▶ [PROVIDED INFORMATION]
···

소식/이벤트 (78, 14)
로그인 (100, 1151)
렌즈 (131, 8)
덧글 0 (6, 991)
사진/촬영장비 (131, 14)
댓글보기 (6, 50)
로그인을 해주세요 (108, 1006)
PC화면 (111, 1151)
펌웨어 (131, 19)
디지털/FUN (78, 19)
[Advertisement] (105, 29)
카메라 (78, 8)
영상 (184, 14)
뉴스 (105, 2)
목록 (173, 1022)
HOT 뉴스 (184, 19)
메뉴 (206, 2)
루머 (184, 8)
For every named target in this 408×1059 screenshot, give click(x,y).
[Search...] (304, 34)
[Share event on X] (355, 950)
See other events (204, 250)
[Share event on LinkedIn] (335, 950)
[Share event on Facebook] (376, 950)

···

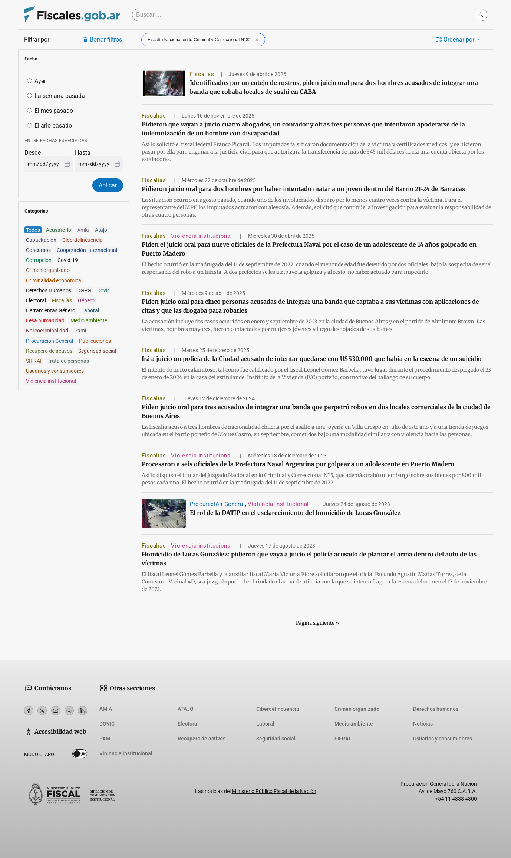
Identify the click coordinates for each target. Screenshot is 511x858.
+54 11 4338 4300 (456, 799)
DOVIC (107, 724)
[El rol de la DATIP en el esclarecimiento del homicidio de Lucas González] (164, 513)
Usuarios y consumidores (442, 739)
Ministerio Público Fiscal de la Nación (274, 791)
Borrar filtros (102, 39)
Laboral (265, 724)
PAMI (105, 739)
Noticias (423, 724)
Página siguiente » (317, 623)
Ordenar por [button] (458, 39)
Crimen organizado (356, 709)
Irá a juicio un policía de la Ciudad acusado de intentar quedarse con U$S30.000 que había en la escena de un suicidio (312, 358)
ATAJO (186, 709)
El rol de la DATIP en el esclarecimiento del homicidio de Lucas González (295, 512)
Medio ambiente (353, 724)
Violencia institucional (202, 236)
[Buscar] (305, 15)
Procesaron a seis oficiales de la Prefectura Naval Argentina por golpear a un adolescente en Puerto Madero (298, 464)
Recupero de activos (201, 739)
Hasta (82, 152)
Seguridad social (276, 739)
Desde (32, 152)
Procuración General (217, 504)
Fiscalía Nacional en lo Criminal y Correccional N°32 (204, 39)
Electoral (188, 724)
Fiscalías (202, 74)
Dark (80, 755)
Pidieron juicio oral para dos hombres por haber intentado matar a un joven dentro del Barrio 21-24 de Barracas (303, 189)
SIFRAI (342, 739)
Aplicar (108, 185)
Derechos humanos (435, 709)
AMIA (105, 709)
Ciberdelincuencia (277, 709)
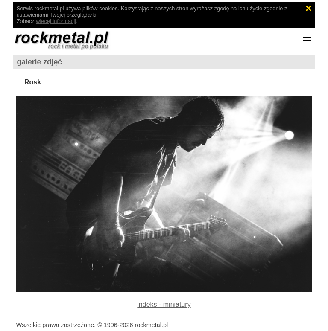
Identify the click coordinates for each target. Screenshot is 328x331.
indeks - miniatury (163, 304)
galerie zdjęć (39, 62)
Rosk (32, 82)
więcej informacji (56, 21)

···

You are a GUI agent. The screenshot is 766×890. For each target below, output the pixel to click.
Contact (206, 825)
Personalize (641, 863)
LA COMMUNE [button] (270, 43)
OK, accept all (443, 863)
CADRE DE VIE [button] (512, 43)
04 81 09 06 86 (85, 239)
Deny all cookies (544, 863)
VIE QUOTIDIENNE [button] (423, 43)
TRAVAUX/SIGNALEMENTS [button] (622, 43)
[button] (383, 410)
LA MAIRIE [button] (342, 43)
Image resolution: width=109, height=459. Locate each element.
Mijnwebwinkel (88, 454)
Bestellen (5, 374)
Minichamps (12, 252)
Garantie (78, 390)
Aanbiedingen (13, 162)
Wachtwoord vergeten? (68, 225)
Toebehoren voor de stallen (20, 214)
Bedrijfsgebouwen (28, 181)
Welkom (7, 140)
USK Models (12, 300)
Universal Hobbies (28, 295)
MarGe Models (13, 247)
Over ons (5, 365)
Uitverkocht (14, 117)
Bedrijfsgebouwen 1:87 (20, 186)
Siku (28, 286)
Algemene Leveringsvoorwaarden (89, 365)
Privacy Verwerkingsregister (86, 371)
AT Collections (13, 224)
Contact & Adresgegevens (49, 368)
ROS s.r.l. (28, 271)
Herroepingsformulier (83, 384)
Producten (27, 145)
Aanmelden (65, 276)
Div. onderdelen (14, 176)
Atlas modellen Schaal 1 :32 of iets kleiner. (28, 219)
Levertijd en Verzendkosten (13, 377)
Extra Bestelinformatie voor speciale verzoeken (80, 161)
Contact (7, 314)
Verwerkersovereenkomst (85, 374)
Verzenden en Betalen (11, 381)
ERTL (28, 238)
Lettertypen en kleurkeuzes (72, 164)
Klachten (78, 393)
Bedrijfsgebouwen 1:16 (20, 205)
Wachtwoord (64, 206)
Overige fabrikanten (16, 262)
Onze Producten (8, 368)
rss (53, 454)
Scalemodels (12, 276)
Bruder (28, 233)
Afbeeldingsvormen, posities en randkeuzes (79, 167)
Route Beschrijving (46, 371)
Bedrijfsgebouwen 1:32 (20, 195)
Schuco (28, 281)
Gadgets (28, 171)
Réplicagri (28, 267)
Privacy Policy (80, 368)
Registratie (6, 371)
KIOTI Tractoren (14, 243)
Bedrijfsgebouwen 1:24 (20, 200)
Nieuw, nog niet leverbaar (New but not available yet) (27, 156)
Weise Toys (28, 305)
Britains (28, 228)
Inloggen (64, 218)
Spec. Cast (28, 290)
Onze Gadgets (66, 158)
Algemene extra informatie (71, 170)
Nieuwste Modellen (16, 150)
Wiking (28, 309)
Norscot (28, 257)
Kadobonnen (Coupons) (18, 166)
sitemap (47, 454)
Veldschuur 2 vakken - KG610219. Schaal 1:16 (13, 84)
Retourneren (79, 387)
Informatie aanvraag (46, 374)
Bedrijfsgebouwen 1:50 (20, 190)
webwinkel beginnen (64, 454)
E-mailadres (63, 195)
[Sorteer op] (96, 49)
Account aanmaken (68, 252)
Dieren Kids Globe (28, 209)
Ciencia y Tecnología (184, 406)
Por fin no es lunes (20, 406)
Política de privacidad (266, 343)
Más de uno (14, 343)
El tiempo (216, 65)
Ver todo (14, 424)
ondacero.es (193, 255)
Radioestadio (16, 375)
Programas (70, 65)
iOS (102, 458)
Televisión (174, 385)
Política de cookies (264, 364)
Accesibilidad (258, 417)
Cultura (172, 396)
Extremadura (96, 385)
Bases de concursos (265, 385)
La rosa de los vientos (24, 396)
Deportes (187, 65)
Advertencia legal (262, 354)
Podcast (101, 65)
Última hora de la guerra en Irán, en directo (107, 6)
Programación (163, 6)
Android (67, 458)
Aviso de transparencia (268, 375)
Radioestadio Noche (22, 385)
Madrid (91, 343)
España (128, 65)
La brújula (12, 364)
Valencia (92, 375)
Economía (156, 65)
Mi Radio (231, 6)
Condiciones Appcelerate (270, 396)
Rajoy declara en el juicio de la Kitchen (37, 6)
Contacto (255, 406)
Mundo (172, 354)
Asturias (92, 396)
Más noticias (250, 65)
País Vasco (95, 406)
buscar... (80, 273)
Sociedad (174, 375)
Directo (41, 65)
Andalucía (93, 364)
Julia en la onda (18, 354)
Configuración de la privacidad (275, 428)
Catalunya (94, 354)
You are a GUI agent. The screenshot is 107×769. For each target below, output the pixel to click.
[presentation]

···

▶ [SET EXERCISE]
Copy the records word for word, starting at the line that contains "소식/이벤트 (78, 14)" and stopping after the line that contains "[Share event on LinkedIn] (335, 950)".

▶ [TASK RESPONSE]
소식/이벤트 (78, 14)
로그인 (100, 1151)
렌즈 (131, 8)
덧글 0 (6, 991)
사진/촬영장비 (131, 14)
댓글보기 (6, 50)
로그인을 해주세요 (108, 1006)
PC화면 (111, 1151)
펌웨어 (131, 19)
디지털/FUN (78, 19)
[Advertisement] (105, 29)
카메라 (78, 8)
영상 (184, 14)
뉴스 (105, 2)
목록 (173, 1022)
HOT 뉴스 (184, 19)
메뉴 (206, 2)
루머 (184, 8)
For every named target in this 408×1059 screenshot, give click(x,y).
[Search...] (304, 34)
[Share event on X] (355, 950)
See other events (204, 250)
[Share event on LinkedIn] (335, 950)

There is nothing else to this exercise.